Цитируемый отрывок
_ _ _ _ _ _ _
Сказ о том, как полковник Стрелков войну поджигал

Виктор Милитарев о тех, кто борется за свою свободу и о тех, кто терпит.

107934Интервью «Кто ты, «Стрелок»?», которое Игорь Стрелков дал Александру Проханову для газеты «Завтра» 20 ноября 2014 года вызвало, на мой взгляд, очень странную, чтобы не сказать, глубоко неадекватную реакцию. Точнее, эту реакцию вызвали несколько фраз Игоря Стрелкова, вырванные из контекста интервью. Интервью, надо сказать, довольно длинного.

Вот эти несколько фраз: «Но спусковой крючок войны все-таки нажал я. Если бы наш отряд не перешел границу, в итоге все бы кончилось как в Харькове, как в Одессе. Было бы несколько десятков убитых, обожженных, арестованных. И на этом бы кончилось. А практически маховик войны, которая до сих пор идет, запустил наш отряд. Мы смешали все карты на столе. Все! И с самого начала мы начали воевать всерьез: уничтожать диверсионные группы «правосеков». И я несу личную ответственность за то, что там происходит. За то, что до сих пор Донецк обстреливается, – я несу ответственность».

Эти слова Игоря Стрелкова вызвали истерическое злорадство всевозможных «друзей Украины». Они тут же заорали на разные голоса: «Этот скотина Гиркин, этот массовый убийца сам признался в том, что он поджигатель войны. Сам признал свою ответственность за массовые убийства». Ну ладно. Друзья Украины, они такие. У них в голове вместо мозгов пармезан с устрицами.

Но и нормальные люди почему-то переполошились. Тут же начались разговоры: «Ах, зря Игорь Иванович это сказал. Не надо ему было сознаваться». «Да это его из Кремля заставили», – послышалось в ответ. «Чтобы убрать его с игровой доски. А он вынужден был согласиться».

Как я уже говорил, вся эта реакция представляется мне крайне странной и чудовищно неадекватной. На мой взгляд, Игоря Стрелкова никто не «заставлял» произнести процитированные выше слова. Он просто в свойственной ему манере в очередной раз сказал правду. И правда эта, на мой взгляд, такова, что у Игоря Стрелкова нет никаких оснований ее стыдиться.

Вообще, считать, что Игорь Стрелков «признался в чем-то постыдном» могут, наверное, только те люди, которые живут согласно известному советскому афоризму «лишь бы не было войны». То есть те люди, которые считают, что война всегда при любых условиях хуже мира.

Согласно этой логике, агрессора необходимо умиротворять. Насильнику нужно уступать. А все слова про «свободу», «чувство собственного достоинства», « унижения» – это просто сотрясение воздуха. Как выражалась по этому поводу моя покойная бабушка, «лучше быть одну минуточку трусом, чем всю жизнь мертвецом».
_ _ _ _ _ _ _
Что требуется
Согласно отрывку о реакции на интервью Игоря Стрелкова, кому и для какой газеты он дал интервью «Кто ты, «Стрелок»?»?

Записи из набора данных
_ _ _ _ _ _ _
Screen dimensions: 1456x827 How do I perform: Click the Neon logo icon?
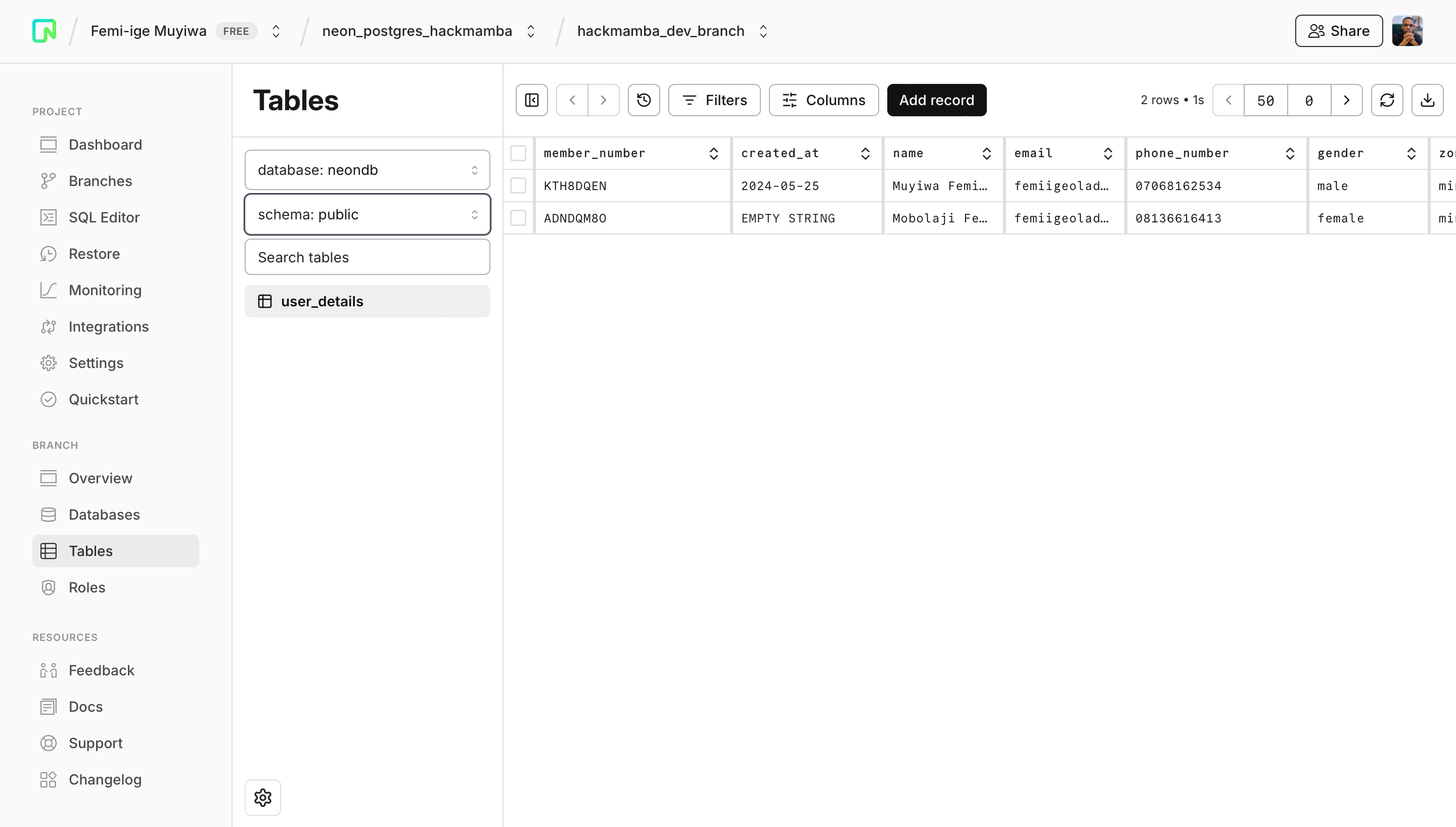(44, 31)
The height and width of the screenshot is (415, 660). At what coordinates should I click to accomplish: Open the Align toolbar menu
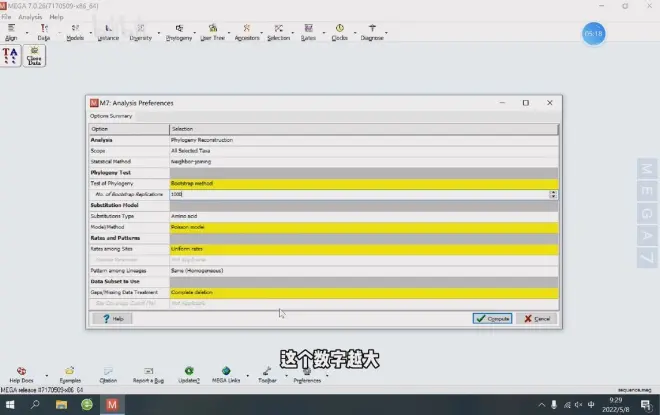[x=12, y=31]
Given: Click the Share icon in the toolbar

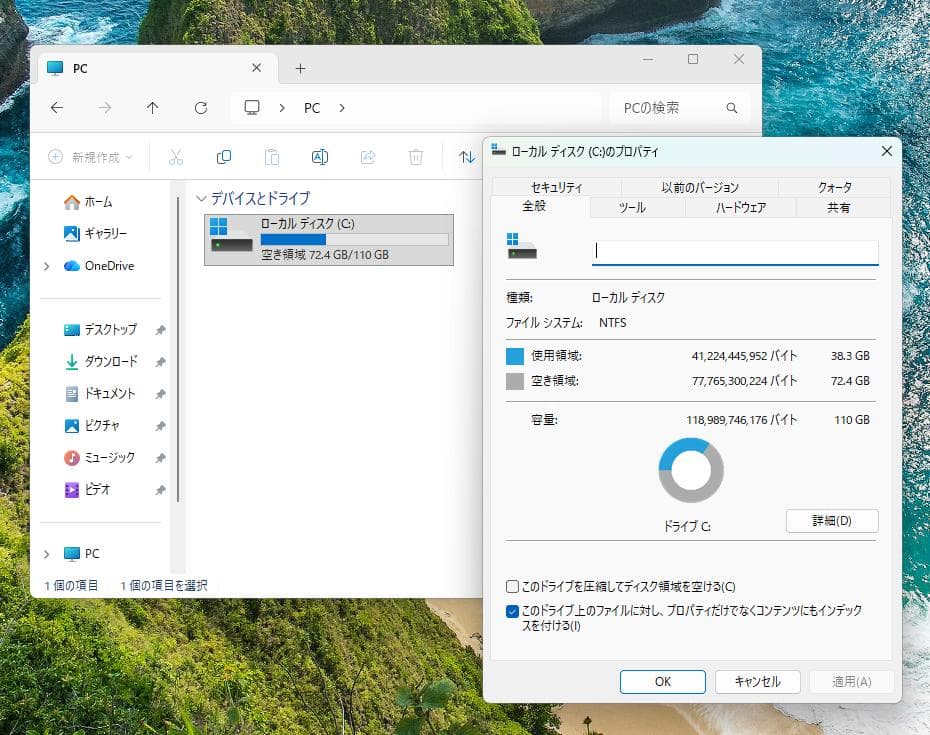Looking at the screenshot, I should click(368, 157).
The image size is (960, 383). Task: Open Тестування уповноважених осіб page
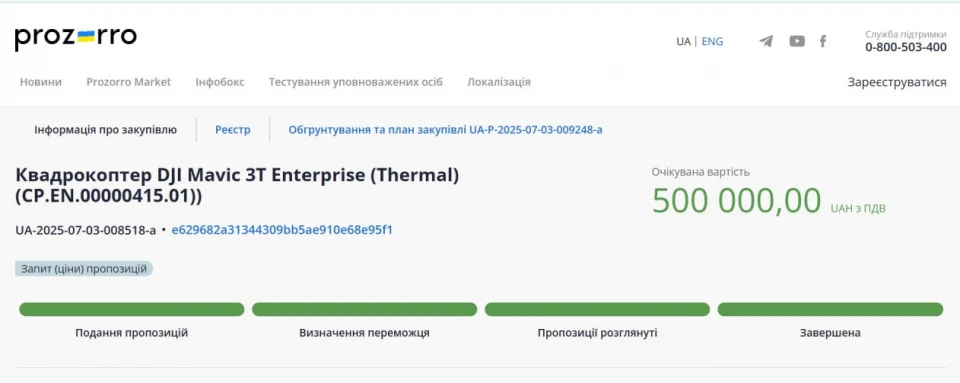pos(356,82)
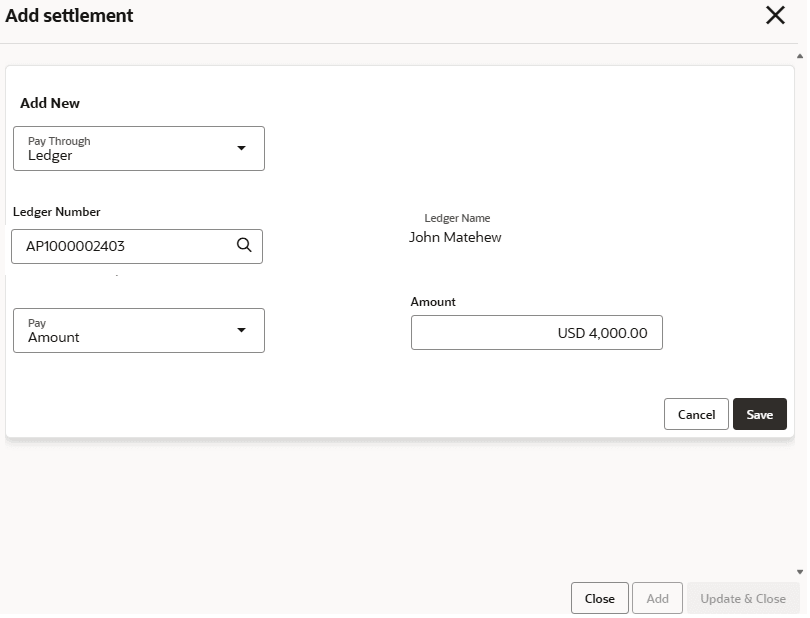Click the Ledger Number label

click(x=56, y=212)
_ _ _ _ _ _ _
Результат упражнения
Игорь Стрелков дал это интервью Александру Проханову для газеты «Завтра».